Initial inspection may lead you to question whether the erotic classic Vampyres is a ‘Eurohorror’ at all, as most films within this bracket hail from mainland Europe, and often more specifically from France and Italy. Vampyres on the other hand feels thoroughly British. Despite being co-written and directed by Spanish filmmaker José Ramón Larraz, and starring in a lead role the continental sounding actress Anulka Dziubinska – who, though of Polish descent, was actually born in Lancashire – this wonderfully creepy film was actually a joint British / Spanish production. It deserves its place within the upper echelons of the Eurohorror pantheon however, as it contains all the elements which characterise the sub-genre, and then some: naked girls galore, extremely violent, sudden deaths, a mysterious house where odd things happen and everything taking place during what seems like a perpetual thunder storm.
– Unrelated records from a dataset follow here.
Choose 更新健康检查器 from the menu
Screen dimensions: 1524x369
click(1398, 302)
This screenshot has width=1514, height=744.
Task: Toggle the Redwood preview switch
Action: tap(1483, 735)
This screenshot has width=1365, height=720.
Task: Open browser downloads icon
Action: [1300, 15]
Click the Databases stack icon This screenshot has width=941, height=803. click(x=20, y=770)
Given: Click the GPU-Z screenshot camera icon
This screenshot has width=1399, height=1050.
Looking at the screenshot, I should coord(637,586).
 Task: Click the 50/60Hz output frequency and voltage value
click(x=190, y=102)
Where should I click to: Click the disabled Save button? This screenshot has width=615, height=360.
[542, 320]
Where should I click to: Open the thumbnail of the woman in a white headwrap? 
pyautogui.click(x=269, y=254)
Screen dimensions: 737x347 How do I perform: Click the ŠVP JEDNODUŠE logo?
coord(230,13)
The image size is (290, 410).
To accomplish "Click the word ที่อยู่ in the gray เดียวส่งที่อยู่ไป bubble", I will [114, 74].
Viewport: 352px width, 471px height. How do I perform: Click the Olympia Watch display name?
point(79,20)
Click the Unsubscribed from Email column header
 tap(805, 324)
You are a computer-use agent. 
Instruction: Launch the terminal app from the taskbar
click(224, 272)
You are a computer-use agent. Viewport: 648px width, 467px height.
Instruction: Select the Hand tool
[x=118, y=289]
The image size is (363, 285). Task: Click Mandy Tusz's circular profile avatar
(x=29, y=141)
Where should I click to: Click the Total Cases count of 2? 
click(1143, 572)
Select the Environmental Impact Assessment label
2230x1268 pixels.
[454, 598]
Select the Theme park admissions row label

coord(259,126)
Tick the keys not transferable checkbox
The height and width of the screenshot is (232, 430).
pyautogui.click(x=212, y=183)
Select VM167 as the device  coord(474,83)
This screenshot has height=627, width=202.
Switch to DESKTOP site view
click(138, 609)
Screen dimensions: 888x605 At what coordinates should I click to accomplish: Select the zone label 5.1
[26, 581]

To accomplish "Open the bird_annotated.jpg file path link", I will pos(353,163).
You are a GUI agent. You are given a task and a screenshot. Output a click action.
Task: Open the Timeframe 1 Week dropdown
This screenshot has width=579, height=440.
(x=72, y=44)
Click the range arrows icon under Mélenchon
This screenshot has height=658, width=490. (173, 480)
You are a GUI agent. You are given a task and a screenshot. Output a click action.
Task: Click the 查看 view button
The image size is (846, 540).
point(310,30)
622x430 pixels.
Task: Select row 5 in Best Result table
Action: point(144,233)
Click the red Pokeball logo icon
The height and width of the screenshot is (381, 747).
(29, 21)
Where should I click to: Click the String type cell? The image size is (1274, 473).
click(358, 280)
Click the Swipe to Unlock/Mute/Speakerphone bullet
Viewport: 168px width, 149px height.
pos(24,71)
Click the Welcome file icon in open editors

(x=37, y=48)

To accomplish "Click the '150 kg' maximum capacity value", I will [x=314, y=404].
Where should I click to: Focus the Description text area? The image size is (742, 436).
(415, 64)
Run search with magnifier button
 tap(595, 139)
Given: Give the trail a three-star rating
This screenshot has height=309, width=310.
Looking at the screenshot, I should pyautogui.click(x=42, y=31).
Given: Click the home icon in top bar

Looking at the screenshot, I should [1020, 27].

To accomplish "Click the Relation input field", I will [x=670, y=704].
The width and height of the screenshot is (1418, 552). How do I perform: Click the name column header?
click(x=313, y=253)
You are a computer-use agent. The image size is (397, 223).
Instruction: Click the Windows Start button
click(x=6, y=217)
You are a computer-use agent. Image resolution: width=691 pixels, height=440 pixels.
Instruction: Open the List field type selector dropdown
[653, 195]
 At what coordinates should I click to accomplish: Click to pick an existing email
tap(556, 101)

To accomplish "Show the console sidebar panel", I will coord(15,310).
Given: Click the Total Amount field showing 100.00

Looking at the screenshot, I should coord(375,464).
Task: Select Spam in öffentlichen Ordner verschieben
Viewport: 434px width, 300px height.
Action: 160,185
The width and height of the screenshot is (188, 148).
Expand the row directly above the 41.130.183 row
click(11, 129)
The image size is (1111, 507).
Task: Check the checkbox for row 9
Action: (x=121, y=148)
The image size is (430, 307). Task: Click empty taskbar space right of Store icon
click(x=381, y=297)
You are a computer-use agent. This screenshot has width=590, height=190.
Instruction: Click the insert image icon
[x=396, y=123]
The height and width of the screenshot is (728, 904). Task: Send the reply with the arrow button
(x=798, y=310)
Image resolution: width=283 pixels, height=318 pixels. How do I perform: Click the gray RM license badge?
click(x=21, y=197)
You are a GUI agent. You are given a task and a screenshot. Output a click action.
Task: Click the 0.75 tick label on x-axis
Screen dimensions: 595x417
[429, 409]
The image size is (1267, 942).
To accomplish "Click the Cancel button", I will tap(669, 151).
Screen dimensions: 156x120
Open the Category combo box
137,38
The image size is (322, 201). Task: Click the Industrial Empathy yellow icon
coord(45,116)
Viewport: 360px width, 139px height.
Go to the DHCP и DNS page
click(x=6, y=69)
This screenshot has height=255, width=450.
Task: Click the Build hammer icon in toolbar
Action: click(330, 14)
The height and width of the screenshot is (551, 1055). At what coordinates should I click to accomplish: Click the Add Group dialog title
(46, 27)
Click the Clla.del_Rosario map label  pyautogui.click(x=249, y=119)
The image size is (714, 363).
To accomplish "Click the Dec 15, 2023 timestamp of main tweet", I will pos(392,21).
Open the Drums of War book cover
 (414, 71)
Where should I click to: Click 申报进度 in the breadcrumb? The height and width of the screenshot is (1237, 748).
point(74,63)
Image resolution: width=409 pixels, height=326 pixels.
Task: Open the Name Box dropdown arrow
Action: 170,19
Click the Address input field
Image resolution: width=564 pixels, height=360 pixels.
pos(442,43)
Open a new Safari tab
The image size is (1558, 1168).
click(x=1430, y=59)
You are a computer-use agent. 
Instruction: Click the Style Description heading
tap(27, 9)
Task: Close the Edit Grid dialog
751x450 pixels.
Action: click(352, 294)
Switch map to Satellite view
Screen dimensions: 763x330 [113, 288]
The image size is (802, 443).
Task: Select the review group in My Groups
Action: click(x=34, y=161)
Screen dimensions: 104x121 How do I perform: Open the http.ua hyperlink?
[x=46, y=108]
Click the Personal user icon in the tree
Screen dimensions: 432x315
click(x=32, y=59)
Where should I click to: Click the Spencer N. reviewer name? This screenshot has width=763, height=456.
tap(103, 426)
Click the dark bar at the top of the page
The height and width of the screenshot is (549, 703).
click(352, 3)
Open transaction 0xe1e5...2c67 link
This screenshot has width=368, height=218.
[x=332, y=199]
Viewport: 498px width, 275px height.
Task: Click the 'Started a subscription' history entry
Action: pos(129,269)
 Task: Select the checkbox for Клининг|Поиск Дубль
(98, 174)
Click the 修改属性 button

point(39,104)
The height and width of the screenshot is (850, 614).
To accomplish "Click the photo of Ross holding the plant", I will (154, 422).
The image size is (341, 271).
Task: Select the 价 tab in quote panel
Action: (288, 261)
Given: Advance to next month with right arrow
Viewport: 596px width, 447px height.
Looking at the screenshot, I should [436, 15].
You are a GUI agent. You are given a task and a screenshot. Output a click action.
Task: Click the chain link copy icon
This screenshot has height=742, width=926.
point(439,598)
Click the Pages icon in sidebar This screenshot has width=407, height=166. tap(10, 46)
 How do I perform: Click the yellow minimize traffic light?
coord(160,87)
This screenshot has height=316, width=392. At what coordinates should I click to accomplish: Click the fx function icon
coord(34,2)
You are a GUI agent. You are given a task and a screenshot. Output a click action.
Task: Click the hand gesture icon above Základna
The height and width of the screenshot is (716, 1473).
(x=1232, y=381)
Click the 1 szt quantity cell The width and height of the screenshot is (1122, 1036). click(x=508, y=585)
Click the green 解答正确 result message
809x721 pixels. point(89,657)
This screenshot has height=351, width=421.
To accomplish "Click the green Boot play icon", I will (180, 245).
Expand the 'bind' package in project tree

Two beautiful and debauched vampire lovers – Miriam (Marianne Morris) and Fran (Dziubinska) live alone in an isolated house deep in the English countryside. Though happy with their own company, they will occasionally pick men up on the lonely roads surrounding the house, bringing them home to satisfy their depraved lust for sex and blood. Only when they pick up the broody Ted (Murray Brown) one day, do they meet a man who proves more than a match for their evil ways, and the scene is set for a showdown on a truly horrific scale.
Vampyres’ storyline – what there is of it – is threadbare at best. In a brilliant interview with Morris and Dziubinska, which accompanies the film in its 2010 Blu-ray release by Blue Underground Films, Morris explains how Larraz would frequently disregard the written script and encourage the cast to improvise. This offline approach shows in the finished film, with some of its most effective sequences requiring very little dialogue at all. Instead the film’s stars are allowed to revel in their sensuality in the frequent no-holds-barred sex scenes, which are usually the prelude to some amazingly bloody and brutal murders: you don’t want to be at the receiving end when these deadly nymphettes get into their stride.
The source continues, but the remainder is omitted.